• **Fragmento citado**:
━━━━━━━━━━━━━━━━━━━━━━━━━━━━━━

Koji Wakamatsu / Nagisa Oshima: historias crueles de juventud, por José Miccio

La única vez que Donald Richie menciona a Koji Wakamatsu en su influyente Cien años de cine japonés escribe: “Cuando el género se estabilizó, las películas se hicieron más pretenciosas, con espacio para la pedantería política y artística, como en las de Koji Wakamatsu”. El género al que hace referencia Richie floreció en los años 60 y 70 y recibió el nombre de erodakushon, algo así como “producciones eróticas”. Se trataba de películas de alrededor de una hora de duración y muy bajo presupuesto, destinadas a ser proyectadas en programas triples. Su objetivo era la taquilla y su argumento de ventas, el sexo. Como la exhibición de genitales estaba fuera de los límites permitidos, sus principales íconos fueron las tetas, los culos y los cuerpos en frotación. Todo esto, mediado siempre por la violencia, puede encontrarse en las películas de Wakamatsu. Y también eso que Richie rechaza por pedante y que, por lo que se puede ver, es lo que el director japonés prefiere: arte y política. The Embryo Hunts in Secret, (1966) abre con una cita del libro de Job, tiene música clásica, preguntas filosóficas y aires sadianos. Violated Angels (1967) y Go, Go Second Time Virgin (1969) incluyen algún poema, alguna canción y algunas referencias pictóricas. Por su parte, Tale of Modern Lovers: Season of Terror (1969), Sex Jack (1970) y Ecstasy of the Angels (1972) suman los contenidos políticos que faltaban en las anteriores.

Richie (dicho sea de paso: estos libros de referencia anteriores a internet tienen su autoridad minada) se equivoca en algo: las de Wakamatsu son películas muy poco vanidosas, aunque sus referentes puedan serlo. El desprecio por el raccord clásico hace pensar en Godard, por supuesto, pero también en Oshima, que en el mismo 1960 de Sin aliento estrenó su segunda y fundamental película: Cruel Story of Youth. La diferencia es notable. En el debut de Godard hay mucha cama pero poco sexo y mucha calle pero poca política. En Oshima no hay nada que no pase por esos dos temas, cuyo tratamiento es tortuoso. El marco político lo dan las movilizaciones estudiantiles, tanto en Japón como en Corea del Sur, que funcionan como expresión de un corte social e histórico que afecta también a la familia. Las autoridades están rotas. El estado está puesto en cuestión y la única figura paterna destacada es tan débil que ya no tiene qué decirle a su hija más chica, ante la cual nombra como embajadora a la mayor. Lo que Cruel Story of Youth muestra es una crisis en todos los órdenes. Una anomia generalizada. Y ninguna dialéctica que pueda incorporarla en su movimiento redentor. Los jóvenes de Oshima no tienen dimensión utópica. Viven en estado de negación permanente, antes o después del pacto o la coerción que instituye la vida social. Es un fenómeno tan drástico que se resiste a la comprensión sociológica al mismo tiempo que la reclama, como si Japón se hubiera doblado sobre sí mismo y viviera el retorno de la horda en tiempos del plástico y la moda occidental. Los mayores, a los que la sociedad tradicional dotaba de autoridad, son ahora testimonios de un pasado del que no hay nada que aprender. Los jóvenes, criaturas en una selva de neón. El nihilismo de Oshima (veintisiete años en 1960) no está libre de miserias. Violencia, sexismo, humillación. Hay mucho de eso. Y también el coraje o la irresponsabilidad suficientes como para no poner planos de disculpa, cualquier cosa que asegure una enunciación inmaculada. ¿Y de dónde saldría, en cualquier caso?

━━━━━━━━━━━━━━━━━━━━━━━━━━━━━━

• **Material proporcionado**:
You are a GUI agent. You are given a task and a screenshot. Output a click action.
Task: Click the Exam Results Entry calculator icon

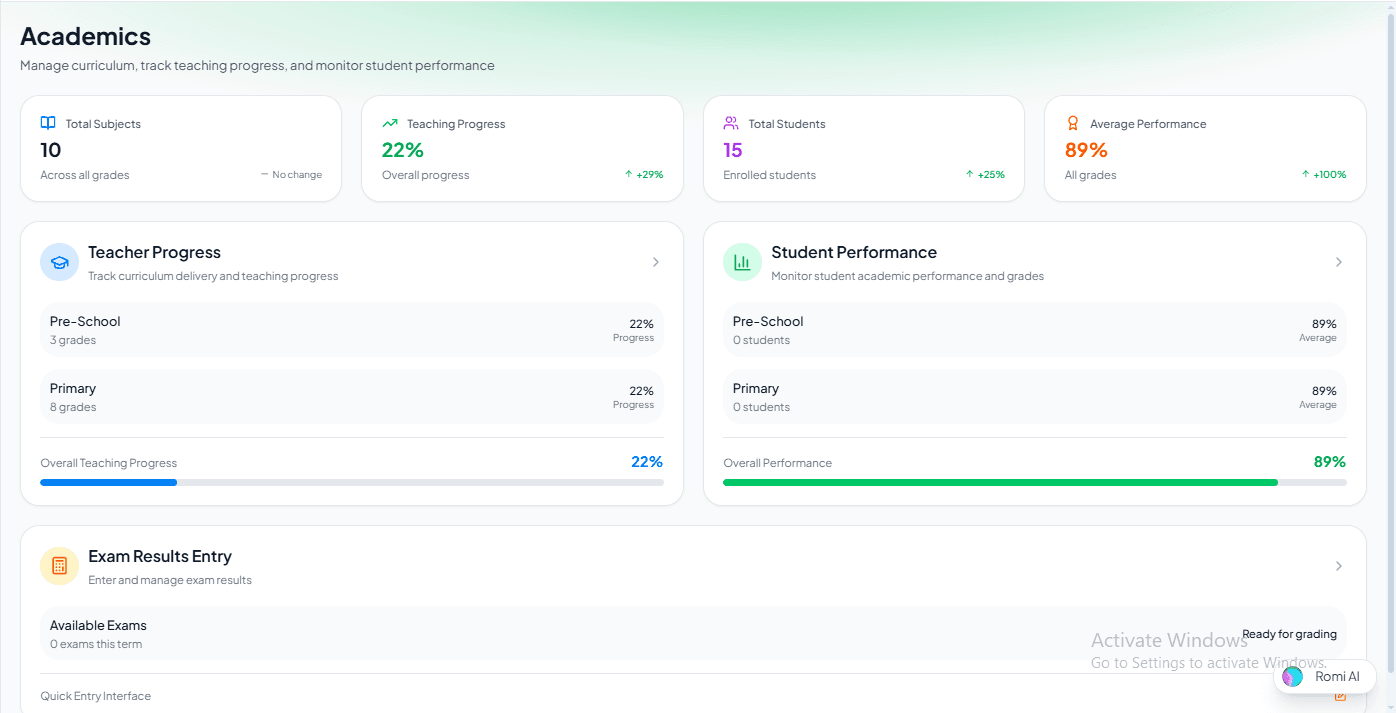[x=59, y=565]
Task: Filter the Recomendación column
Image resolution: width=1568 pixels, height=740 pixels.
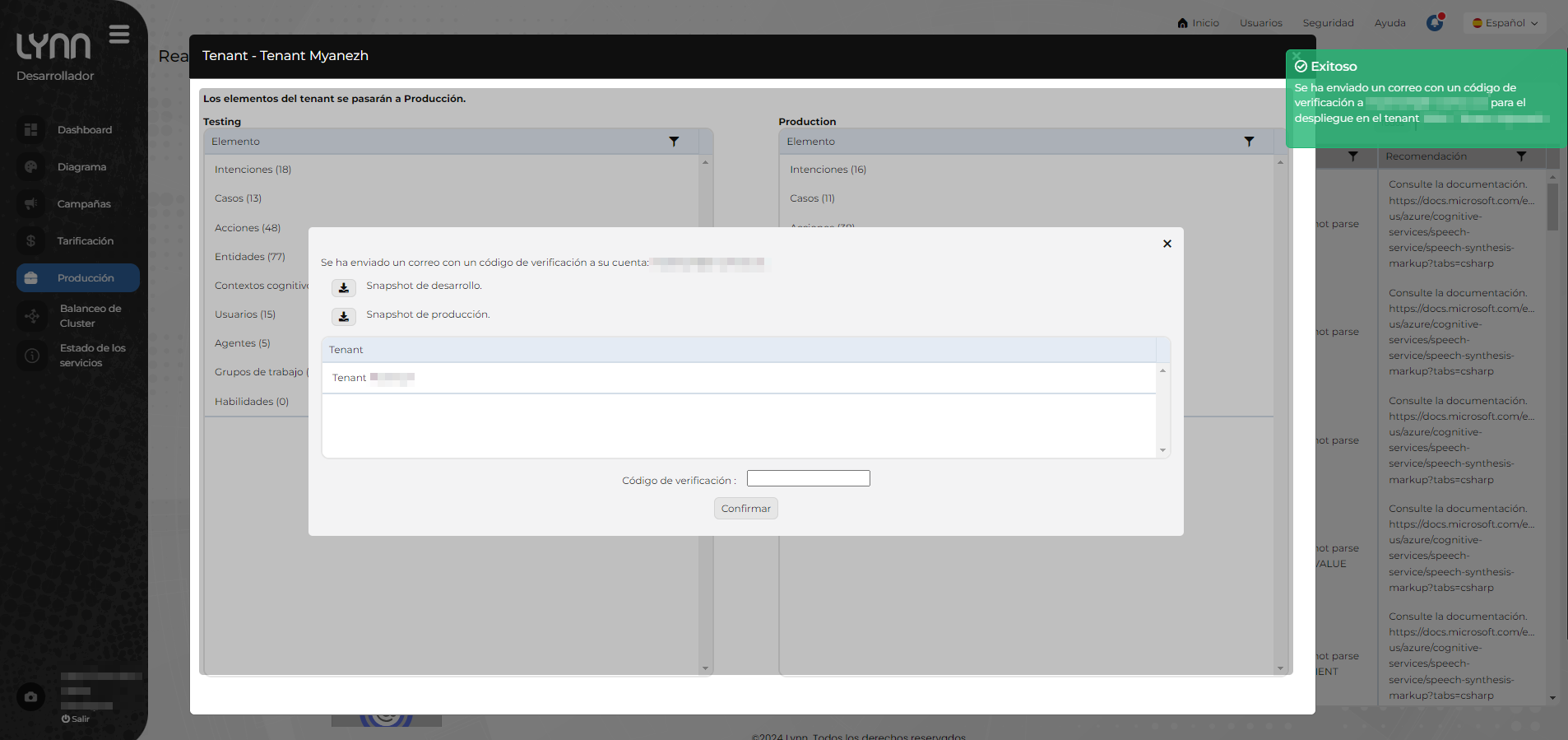Action: click(x=1521, y=156)
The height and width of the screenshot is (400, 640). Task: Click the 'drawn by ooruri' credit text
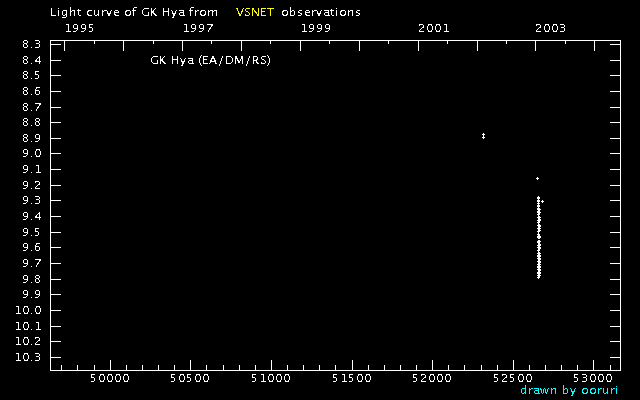(x=569, y=390)
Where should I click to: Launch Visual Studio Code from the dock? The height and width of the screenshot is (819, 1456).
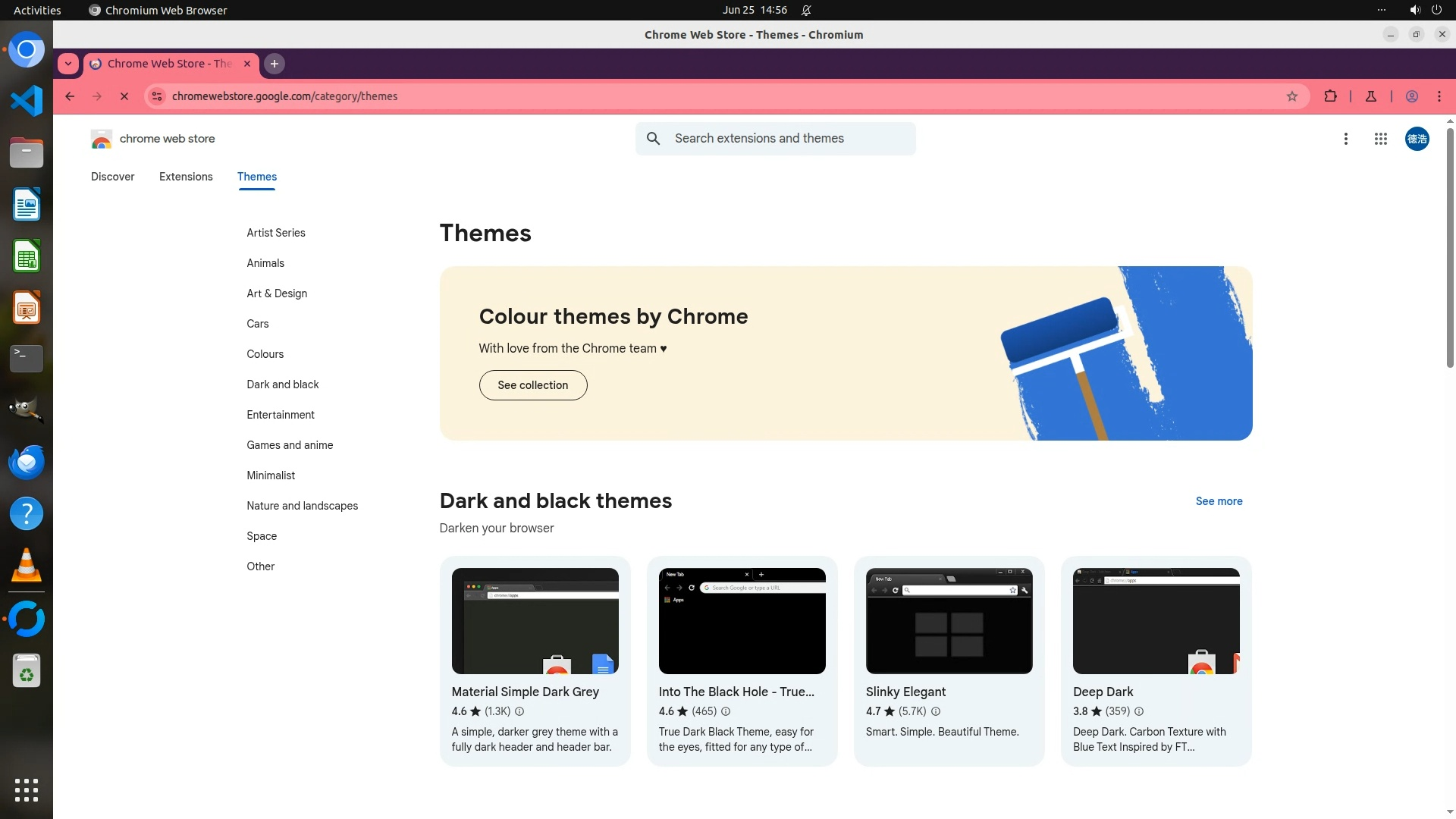27,101
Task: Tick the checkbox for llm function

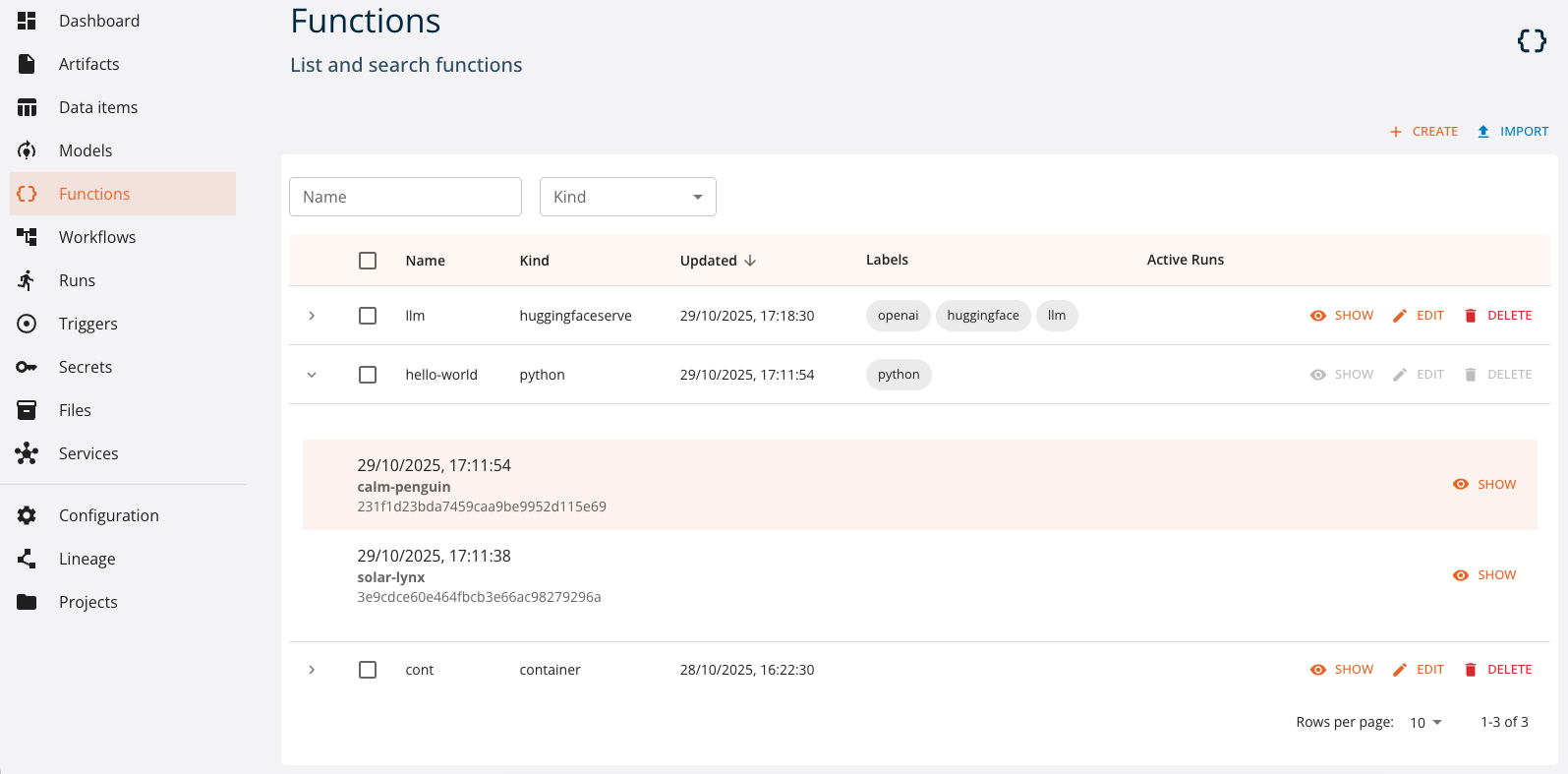Action: (x=368, y=316)
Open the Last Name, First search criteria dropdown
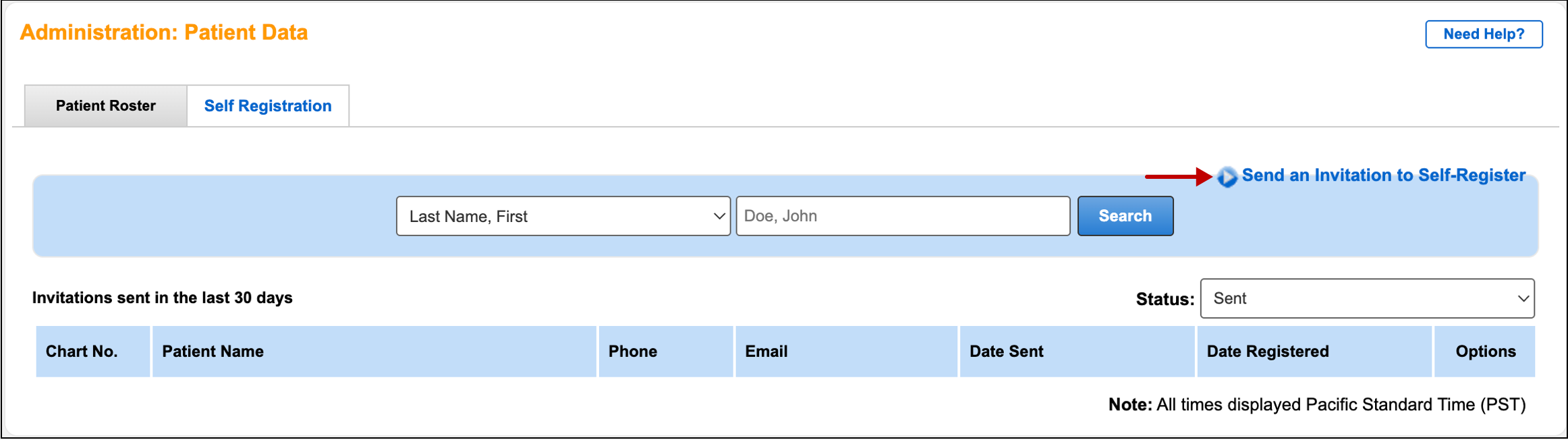Screen dimensions: 1568x440 point(563,216)
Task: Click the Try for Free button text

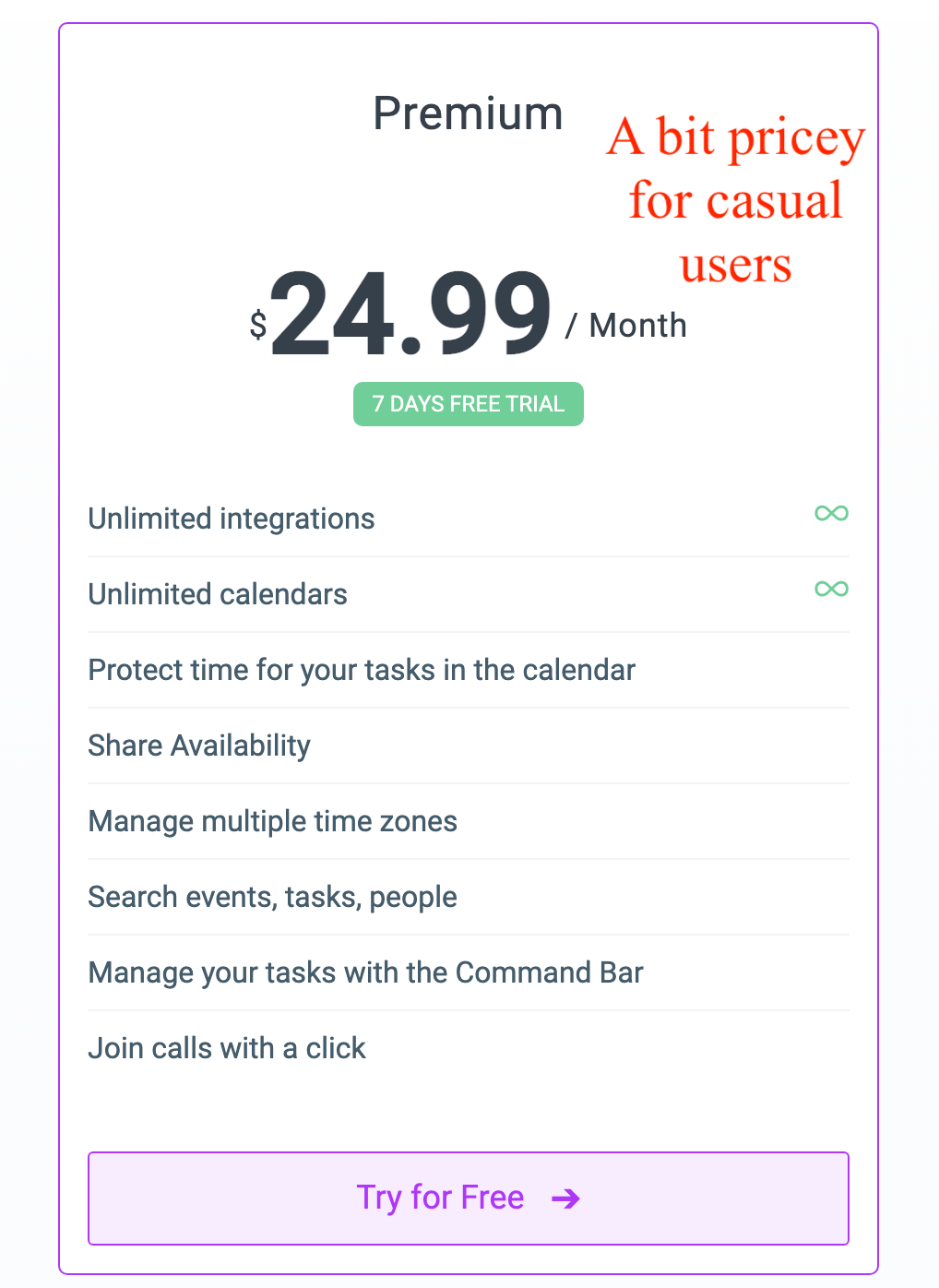Action: coord(440,1198)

━━━━━━━━━━━━━━━━━━━━━━━━━━━━━━

Según el fragmento citado, ¿qué duración tenían las películas del género erodakushon? Los registros no intervienen en esta tarea.

Alrededor de una hora.